- [How to complete this task] Return exactly the lines from the one containing "Given: Open the Transform tool" through the last line of the records below, both included, and leave out any pictures.

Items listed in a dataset
▬▬▬

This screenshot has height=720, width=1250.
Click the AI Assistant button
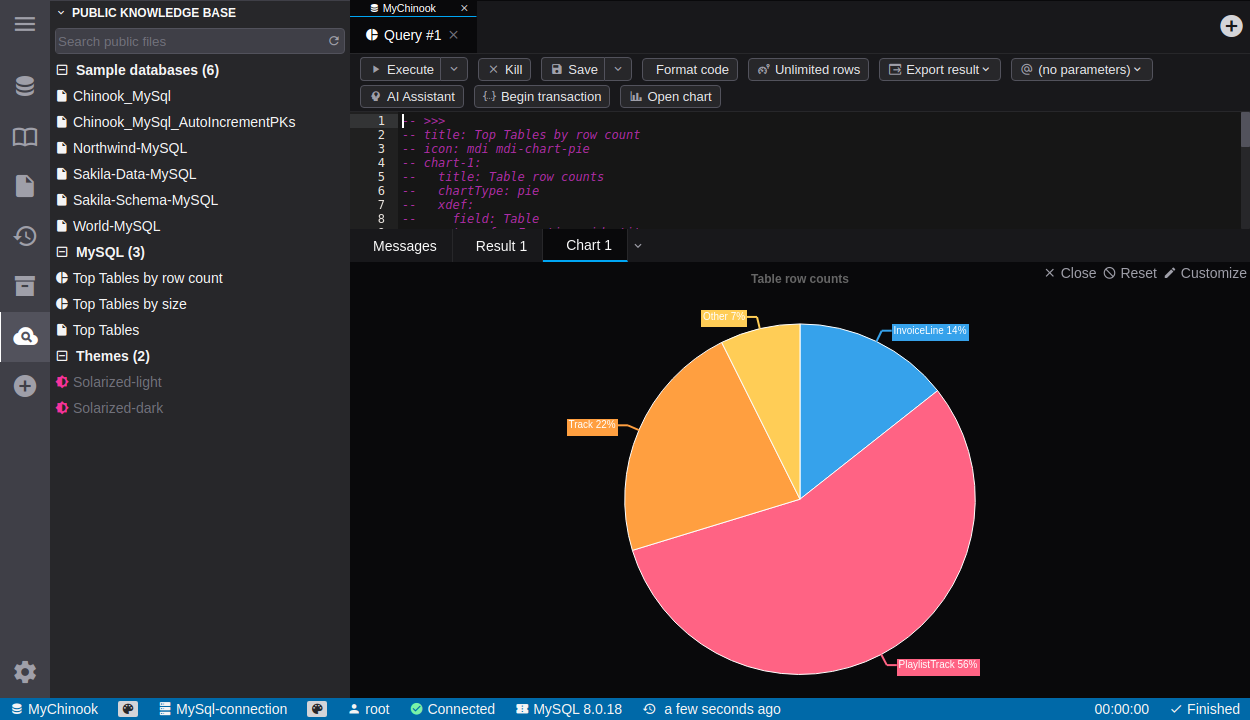point(412,96)
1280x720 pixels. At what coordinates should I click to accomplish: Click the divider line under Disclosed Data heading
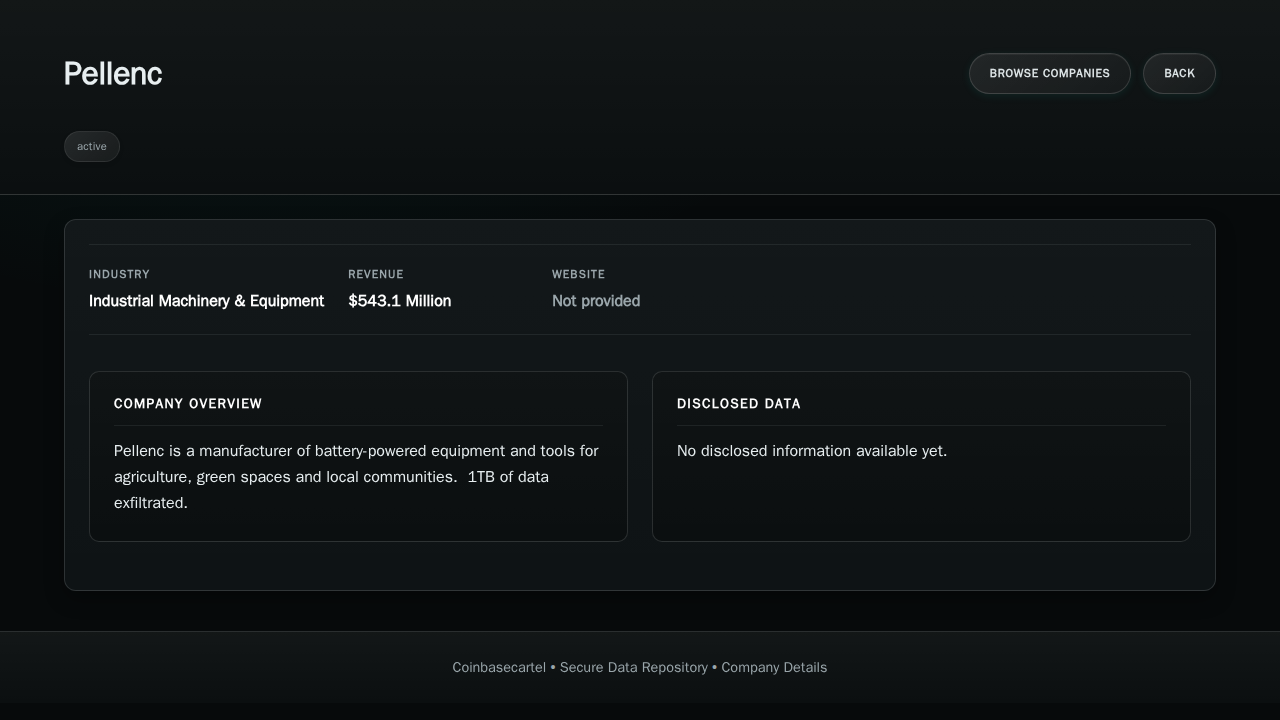click(921, 426)
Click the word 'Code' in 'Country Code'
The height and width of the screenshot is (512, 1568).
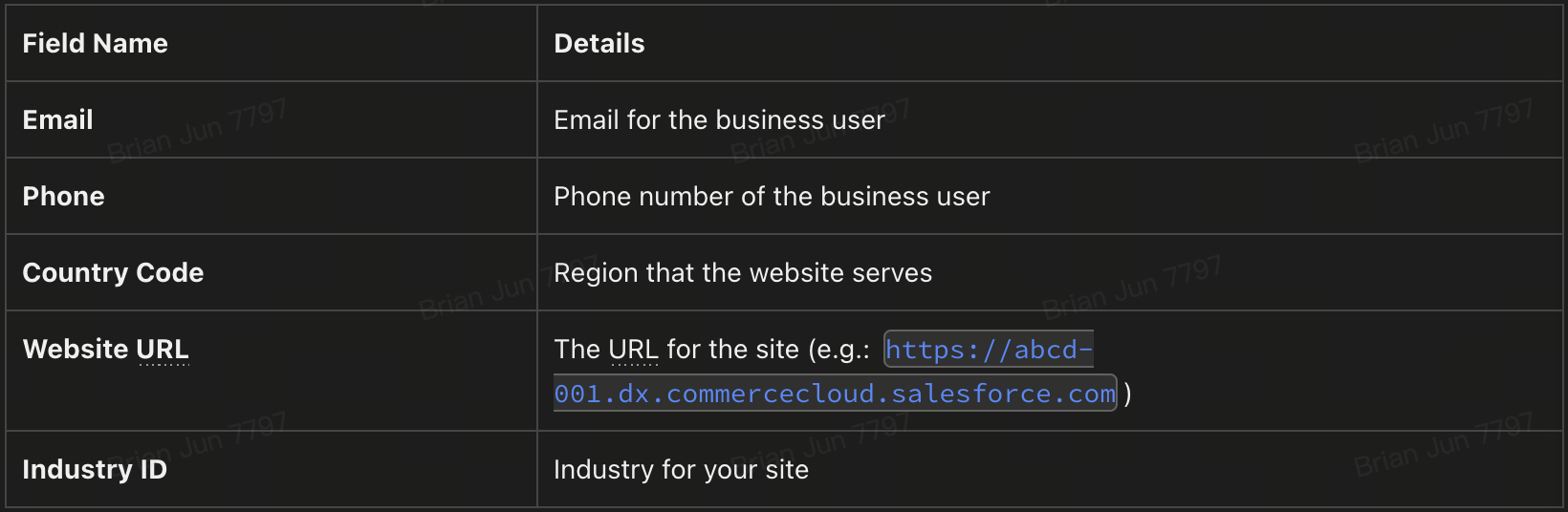[x=170, y=273]
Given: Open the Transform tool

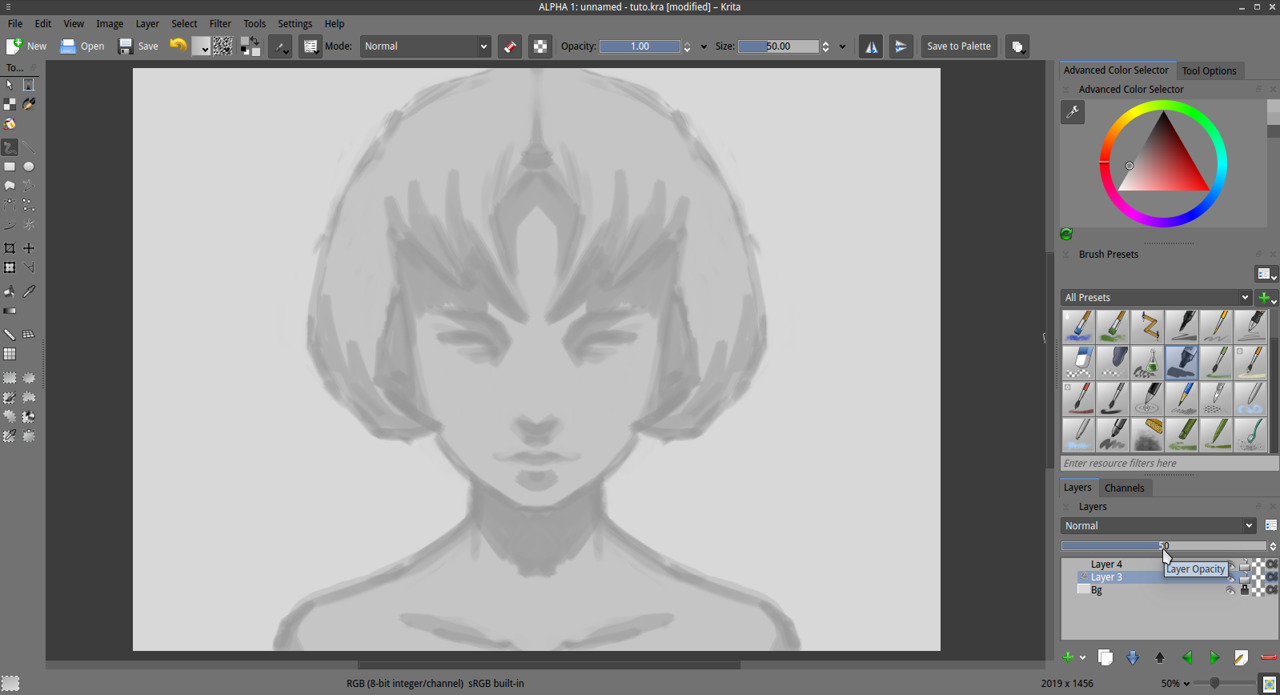Looking at the screenshot, I should 9,267.
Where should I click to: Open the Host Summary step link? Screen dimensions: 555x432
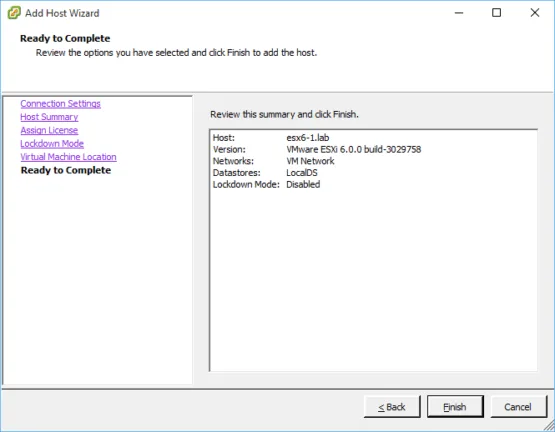pos(49,117)
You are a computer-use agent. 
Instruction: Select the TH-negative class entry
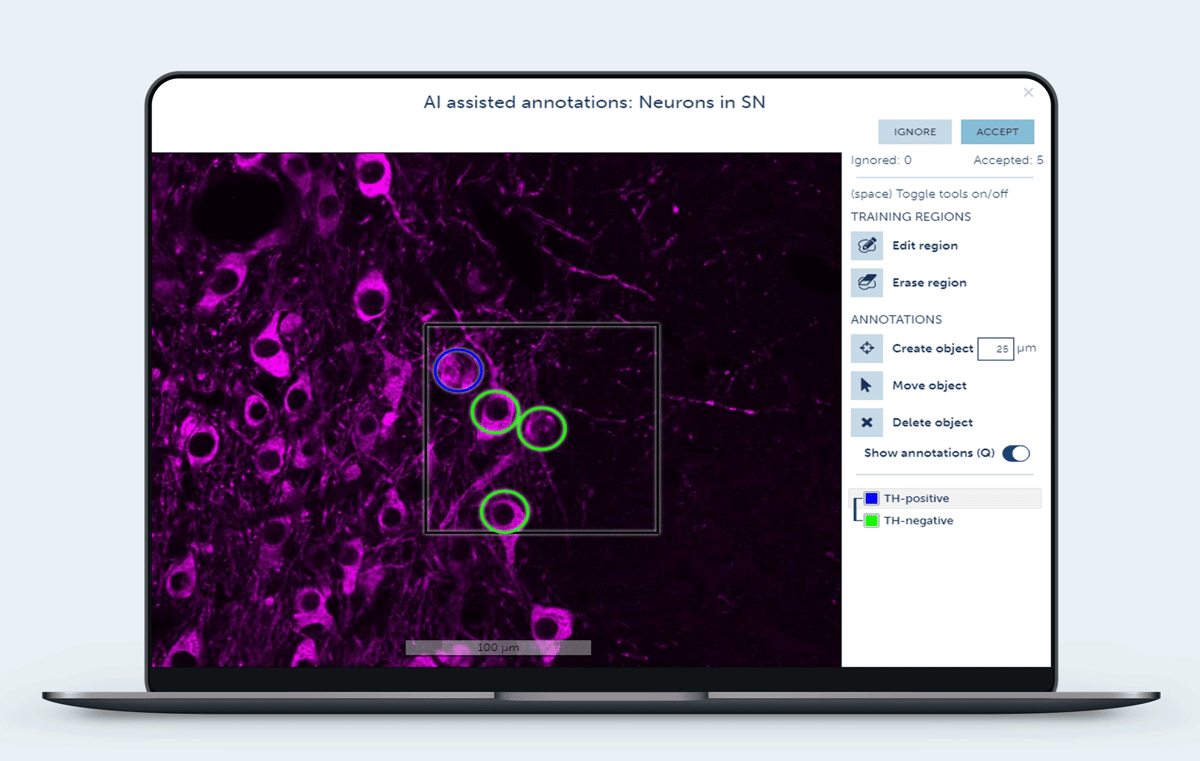[x=918, y=520]
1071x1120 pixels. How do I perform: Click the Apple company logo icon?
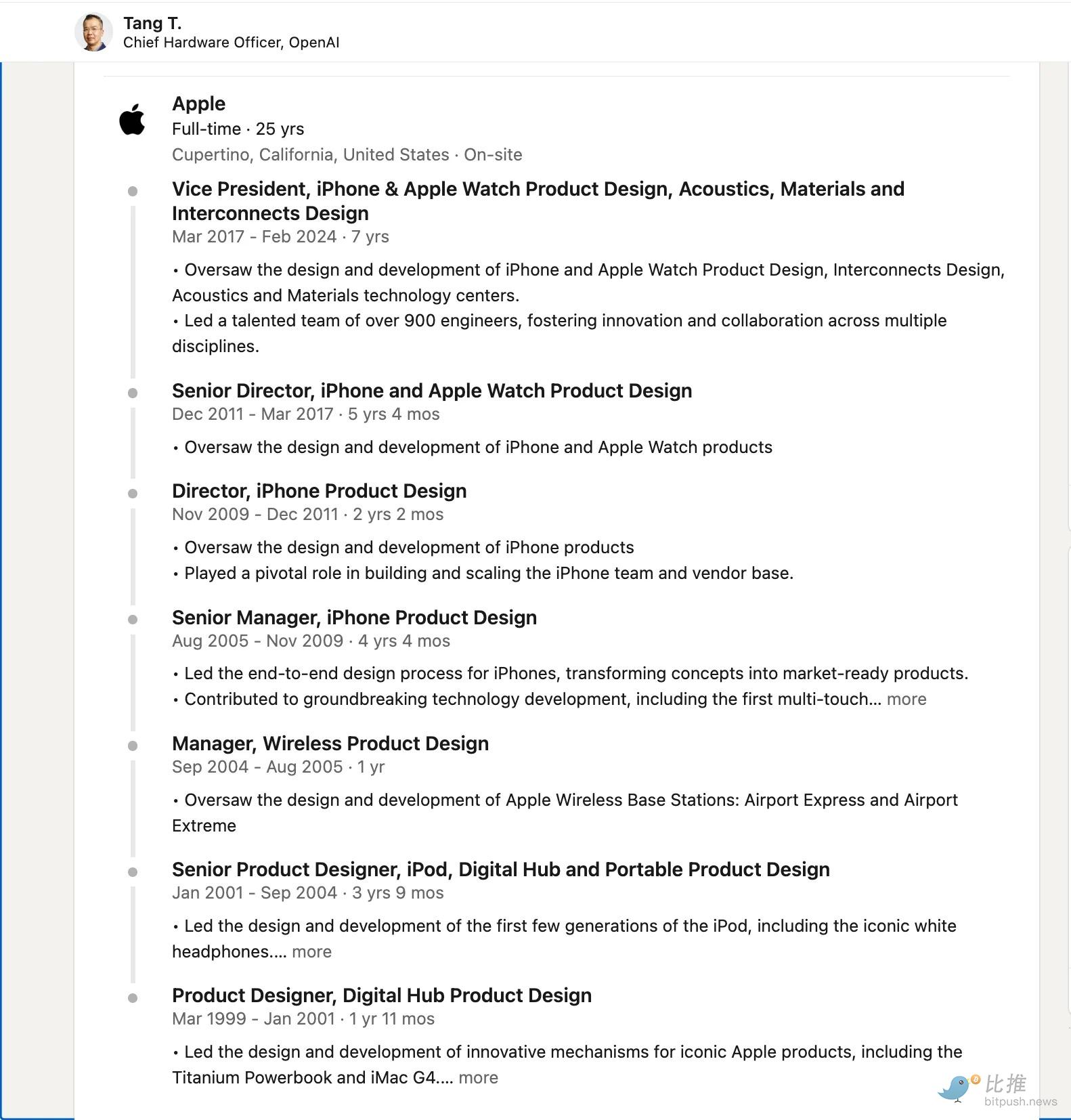click(133, 120)
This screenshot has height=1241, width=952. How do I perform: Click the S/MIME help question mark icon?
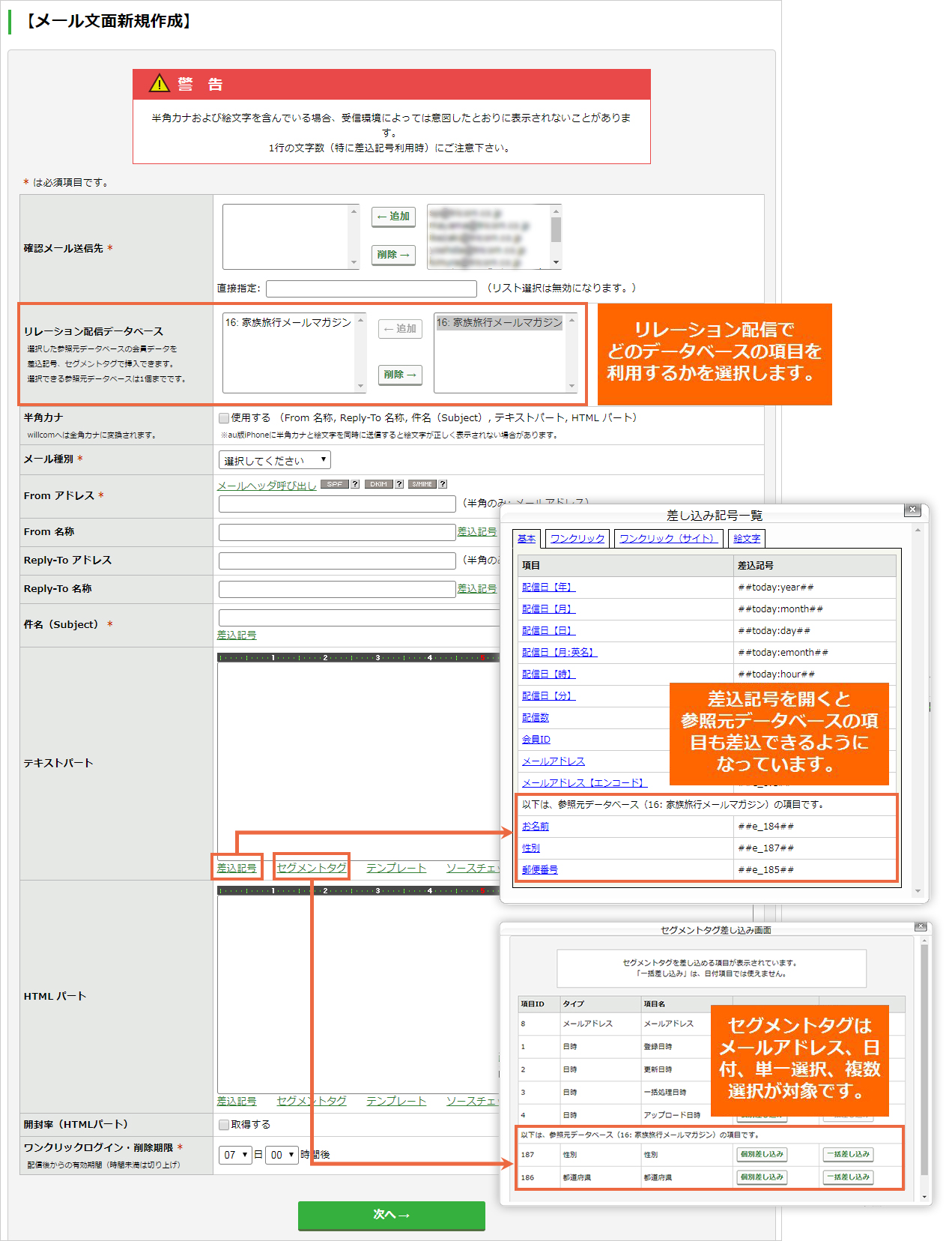[443, 484]
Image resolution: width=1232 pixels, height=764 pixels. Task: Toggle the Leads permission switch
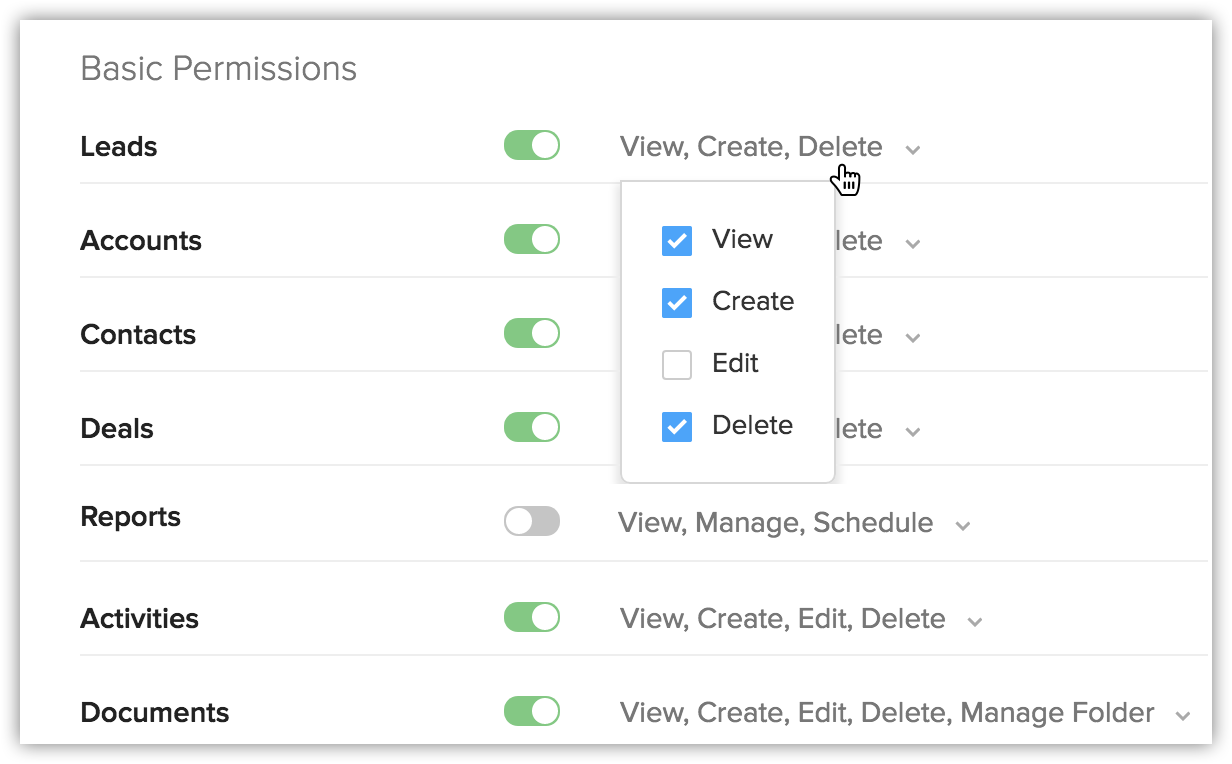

▬▬▬

- [Result for this exercise]
Given: Open the Transform tool

Looking at the screenshot, I should 9,267.
Where should I click to: Open the Host Summary step link? Screen dimensions: 555x432
pos(49,117)
You are a computer-use agent. 
Instruction: Select the TH-negative class entry
[x=918, y=520]
1071x1120 pixels. How do I perform: Click the Apple company logo icon?
click(133, 120)
This screenshot has height=1241, width=952. How do I perform: Click the S/MIME help question mark icon?
[443, 484]
Image resolution: width=1232 pixels, height=764 pixels. Task: Toggle the Leads permission switch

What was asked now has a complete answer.